Bob has a sole proprietorship, John has an LLC. A group of business men have a general partnership and the Jones family has a limited partnership. What are all of these entities? Following are brief basic definitions that can be helpful in deciding what entity to create as part of your business plan.
SOLE PROPRIETORSHIP. This is a business owned by an individual and created without formal filing requirements.
REGULAR C CORPORATION. This is created by filing articles of Incorporation with the State of Ohio. Ownership is evidenced by stock certificates. Fifty-one percent ownership controls the decisions of the corporation.
S CORPORATION. This is a federal tax election that allows the income to pass through to the shareholders each year and avoid double taxation.
PROFESSIONAL CORPORATION. As the name indicates, this corporation is limited to shareholders who are licensed to practice in certain professions such as lawyers or doctors. It allows for the deduction of various employee benefits and takes advantage of pension and insurance plans. Only a limited group can utilize this entity and greatly limits the beneficial use in estate planning.
GENERAL PARTNERSHIP. This is a venture for profit between two or more people. Each is liable for debts of the partnership. It allows two or more people to hold property together. It does not have all of the regulations of a corporation.
LIMITED PARTNERSHIPS. This is a partnership with general and limited partners. The general partners control and are liable for the business operations. The limited partners contribute money or assets but have no say in the operations and have no or very limited voting rights.
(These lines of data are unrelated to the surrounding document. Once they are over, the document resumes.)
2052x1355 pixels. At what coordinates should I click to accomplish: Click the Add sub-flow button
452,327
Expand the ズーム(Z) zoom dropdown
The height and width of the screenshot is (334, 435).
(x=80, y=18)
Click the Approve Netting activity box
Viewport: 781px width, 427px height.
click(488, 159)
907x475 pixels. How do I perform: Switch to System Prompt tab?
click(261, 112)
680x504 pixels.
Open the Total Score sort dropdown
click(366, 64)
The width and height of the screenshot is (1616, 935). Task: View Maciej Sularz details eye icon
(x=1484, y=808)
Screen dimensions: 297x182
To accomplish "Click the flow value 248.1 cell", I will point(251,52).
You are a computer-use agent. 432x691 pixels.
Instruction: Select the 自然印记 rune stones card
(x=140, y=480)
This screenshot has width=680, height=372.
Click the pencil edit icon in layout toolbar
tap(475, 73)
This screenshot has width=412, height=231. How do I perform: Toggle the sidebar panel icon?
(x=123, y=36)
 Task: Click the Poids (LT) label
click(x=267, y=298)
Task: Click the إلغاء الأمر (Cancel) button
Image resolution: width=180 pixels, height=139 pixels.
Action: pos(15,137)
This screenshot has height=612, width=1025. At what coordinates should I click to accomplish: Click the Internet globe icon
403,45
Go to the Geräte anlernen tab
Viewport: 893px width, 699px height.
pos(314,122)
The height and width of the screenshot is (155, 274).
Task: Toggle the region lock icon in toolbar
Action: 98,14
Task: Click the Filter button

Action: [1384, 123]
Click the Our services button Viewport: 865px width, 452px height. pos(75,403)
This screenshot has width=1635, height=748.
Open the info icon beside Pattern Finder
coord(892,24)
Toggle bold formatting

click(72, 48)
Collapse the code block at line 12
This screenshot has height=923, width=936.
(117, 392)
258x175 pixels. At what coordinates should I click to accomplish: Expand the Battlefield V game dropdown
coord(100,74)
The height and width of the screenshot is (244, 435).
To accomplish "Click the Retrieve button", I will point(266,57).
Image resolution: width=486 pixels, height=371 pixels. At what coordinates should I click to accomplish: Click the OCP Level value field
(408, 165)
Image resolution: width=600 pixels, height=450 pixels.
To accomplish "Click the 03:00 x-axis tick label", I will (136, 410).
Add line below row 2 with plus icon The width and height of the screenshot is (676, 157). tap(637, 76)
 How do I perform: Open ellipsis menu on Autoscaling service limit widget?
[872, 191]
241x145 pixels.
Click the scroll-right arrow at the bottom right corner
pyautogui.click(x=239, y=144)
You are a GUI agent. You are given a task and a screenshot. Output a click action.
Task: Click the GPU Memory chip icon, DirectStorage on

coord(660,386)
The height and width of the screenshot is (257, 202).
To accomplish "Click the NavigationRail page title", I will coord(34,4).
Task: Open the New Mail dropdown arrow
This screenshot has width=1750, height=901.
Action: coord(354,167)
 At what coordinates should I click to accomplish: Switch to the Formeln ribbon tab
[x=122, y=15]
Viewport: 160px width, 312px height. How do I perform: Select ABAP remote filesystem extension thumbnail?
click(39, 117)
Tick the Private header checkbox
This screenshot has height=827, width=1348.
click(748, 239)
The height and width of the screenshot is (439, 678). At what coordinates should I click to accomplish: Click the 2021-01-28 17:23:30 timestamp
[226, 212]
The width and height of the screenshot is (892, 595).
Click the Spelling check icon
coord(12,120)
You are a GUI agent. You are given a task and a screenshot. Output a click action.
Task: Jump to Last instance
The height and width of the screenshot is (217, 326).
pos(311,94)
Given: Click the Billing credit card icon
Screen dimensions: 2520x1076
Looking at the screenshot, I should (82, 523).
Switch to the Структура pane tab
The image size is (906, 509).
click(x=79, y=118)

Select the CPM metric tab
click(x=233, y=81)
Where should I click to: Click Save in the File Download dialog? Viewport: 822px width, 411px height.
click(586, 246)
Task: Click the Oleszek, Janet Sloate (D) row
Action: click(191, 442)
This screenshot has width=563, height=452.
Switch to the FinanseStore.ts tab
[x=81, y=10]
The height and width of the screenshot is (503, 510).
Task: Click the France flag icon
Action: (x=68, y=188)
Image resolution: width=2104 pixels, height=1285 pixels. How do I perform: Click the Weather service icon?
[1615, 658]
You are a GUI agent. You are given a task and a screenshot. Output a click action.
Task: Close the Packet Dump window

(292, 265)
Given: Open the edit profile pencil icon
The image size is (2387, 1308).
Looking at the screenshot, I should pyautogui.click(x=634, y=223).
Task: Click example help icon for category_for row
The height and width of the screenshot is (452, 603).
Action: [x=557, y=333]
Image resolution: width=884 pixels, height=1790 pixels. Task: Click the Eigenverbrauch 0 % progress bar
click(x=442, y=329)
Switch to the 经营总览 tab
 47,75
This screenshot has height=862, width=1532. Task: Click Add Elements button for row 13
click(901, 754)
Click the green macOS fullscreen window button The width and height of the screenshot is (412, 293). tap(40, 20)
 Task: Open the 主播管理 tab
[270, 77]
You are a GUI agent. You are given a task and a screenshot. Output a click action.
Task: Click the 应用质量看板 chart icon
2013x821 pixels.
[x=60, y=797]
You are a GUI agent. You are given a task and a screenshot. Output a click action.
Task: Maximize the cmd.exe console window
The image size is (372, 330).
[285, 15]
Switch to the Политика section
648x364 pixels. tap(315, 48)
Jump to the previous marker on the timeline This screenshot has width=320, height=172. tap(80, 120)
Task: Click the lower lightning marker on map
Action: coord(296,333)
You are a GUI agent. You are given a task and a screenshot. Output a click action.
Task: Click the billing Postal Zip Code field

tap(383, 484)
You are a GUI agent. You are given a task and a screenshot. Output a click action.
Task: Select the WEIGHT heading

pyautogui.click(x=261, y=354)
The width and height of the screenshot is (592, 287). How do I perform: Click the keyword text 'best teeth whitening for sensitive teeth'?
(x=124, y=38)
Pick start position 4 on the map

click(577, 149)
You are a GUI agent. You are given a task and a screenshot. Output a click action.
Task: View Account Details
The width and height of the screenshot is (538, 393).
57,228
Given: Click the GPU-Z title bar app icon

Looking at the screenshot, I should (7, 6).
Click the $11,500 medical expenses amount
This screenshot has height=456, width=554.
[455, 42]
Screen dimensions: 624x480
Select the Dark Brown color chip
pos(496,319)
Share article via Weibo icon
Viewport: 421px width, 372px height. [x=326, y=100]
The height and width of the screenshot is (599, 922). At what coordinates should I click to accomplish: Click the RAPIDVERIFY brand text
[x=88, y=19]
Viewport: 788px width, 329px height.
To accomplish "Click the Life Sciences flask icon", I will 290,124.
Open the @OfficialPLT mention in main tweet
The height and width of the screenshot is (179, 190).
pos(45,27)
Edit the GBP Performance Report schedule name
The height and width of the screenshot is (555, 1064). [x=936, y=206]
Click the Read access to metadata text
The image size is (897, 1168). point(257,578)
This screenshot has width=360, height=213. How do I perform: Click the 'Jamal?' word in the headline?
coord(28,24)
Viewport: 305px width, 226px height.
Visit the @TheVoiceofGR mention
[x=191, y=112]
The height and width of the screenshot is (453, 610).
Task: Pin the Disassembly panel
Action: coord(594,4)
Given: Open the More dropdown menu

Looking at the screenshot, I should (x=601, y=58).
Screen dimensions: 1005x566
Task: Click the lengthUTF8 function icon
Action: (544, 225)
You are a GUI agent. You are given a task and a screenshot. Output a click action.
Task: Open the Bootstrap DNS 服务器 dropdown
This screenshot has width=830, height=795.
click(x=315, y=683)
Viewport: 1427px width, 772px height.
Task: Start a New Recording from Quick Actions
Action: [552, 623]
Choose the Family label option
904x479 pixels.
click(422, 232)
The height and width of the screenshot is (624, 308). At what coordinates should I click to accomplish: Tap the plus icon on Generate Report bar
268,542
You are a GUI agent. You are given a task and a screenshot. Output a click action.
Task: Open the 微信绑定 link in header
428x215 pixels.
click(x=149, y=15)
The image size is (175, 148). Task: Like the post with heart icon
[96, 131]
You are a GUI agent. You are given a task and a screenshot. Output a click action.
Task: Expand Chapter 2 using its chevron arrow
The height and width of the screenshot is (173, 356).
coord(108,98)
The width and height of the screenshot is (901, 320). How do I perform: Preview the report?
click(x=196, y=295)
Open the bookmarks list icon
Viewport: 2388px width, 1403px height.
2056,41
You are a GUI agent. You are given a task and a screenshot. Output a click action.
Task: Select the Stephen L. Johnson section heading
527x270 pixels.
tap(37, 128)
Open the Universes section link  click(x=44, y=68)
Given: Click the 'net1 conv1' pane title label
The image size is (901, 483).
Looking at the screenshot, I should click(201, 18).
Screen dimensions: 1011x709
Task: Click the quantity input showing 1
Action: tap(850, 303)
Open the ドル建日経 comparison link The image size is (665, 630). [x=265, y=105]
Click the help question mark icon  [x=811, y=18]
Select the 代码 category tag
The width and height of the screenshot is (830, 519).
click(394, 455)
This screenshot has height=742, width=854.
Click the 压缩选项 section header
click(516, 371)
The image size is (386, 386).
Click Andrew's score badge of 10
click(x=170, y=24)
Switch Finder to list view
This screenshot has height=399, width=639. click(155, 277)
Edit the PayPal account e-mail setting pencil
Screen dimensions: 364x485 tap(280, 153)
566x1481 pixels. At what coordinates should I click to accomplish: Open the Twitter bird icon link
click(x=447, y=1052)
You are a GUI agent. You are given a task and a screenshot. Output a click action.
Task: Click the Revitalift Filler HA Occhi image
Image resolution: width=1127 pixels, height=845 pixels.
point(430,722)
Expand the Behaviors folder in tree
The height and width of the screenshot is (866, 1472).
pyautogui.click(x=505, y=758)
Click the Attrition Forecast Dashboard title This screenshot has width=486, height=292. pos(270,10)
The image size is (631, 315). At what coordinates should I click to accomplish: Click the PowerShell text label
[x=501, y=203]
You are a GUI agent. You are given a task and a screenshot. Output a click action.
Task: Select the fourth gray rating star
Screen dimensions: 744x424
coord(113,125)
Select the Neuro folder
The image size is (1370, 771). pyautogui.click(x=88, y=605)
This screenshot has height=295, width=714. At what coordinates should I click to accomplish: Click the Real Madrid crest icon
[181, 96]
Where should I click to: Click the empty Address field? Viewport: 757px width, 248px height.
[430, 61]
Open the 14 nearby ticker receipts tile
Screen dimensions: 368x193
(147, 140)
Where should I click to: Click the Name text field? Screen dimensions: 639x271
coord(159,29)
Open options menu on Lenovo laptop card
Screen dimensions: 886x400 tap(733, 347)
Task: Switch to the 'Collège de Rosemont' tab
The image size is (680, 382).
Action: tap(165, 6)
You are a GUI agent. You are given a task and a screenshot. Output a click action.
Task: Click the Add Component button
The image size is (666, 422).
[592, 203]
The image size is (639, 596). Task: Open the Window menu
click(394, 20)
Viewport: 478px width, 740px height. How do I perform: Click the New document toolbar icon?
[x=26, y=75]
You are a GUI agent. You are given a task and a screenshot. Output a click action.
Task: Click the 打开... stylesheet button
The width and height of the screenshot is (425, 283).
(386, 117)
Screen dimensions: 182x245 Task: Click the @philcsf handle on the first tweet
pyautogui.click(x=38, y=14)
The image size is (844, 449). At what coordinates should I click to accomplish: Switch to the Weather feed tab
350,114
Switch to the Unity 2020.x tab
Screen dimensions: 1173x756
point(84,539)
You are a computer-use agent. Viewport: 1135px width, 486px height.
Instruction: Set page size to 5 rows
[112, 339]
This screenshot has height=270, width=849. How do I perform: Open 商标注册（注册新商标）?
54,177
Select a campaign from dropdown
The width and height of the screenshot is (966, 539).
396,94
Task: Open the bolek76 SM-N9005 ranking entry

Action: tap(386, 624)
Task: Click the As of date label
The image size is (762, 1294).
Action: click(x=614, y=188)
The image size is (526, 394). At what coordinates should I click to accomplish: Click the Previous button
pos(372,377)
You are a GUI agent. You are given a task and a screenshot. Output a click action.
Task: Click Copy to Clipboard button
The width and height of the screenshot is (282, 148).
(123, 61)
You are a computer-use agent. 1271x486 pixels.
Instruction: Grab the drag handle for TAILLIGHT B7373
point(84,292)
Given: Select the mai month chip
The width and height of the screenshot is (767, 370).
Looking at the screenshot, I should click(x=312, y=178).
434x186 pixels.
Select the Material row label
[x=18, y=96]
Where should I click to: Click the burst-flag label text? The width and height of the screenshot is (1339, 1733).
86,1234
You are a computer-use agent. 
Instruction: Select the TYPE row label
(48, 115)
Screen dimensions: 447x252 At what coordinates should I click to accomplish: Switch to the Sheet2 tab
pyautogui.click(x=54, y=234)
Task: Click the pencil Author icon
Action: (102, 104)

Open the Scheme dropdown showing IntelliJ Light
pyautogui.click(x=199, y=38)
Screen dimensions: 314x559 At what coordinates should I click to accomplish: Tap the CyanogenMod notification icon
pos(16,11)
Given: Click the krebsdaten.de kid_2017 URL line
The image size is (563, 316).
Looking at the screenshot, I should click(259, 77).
FAMILY LIMITED PARTNERSHIPS. This has the same structure but the parties are normally related. It is used to control a family business or asset. It allows a few to run the business while allowing profits to flow to other family members who are not actively involved in the business.
LIMITED LIABILITY COMPANY (LLC). This is hybrid business entity that possesses attributes of a corporation and the flexibility of a partnership. Owners are members rather than shareholders. Everyone has limited liability status whether they are active or inactive in the day to day activities. Their liability only flows to the assets owned by the LLC and their personal assets are insulated. Income is passed through to the members without double taxation. The required paperwork of a corporation is not necessary with a LLC. It has income tax benefits not available to the corporation. It also allows for discounting of the value of a member’s ownership on death. It is the new vehicle in the entity world and the desired entity for business and estate planning purposes.
The decision as to what entity to use needs to be discussed with a qualified accountant and attorney after knowing your goals and objectives.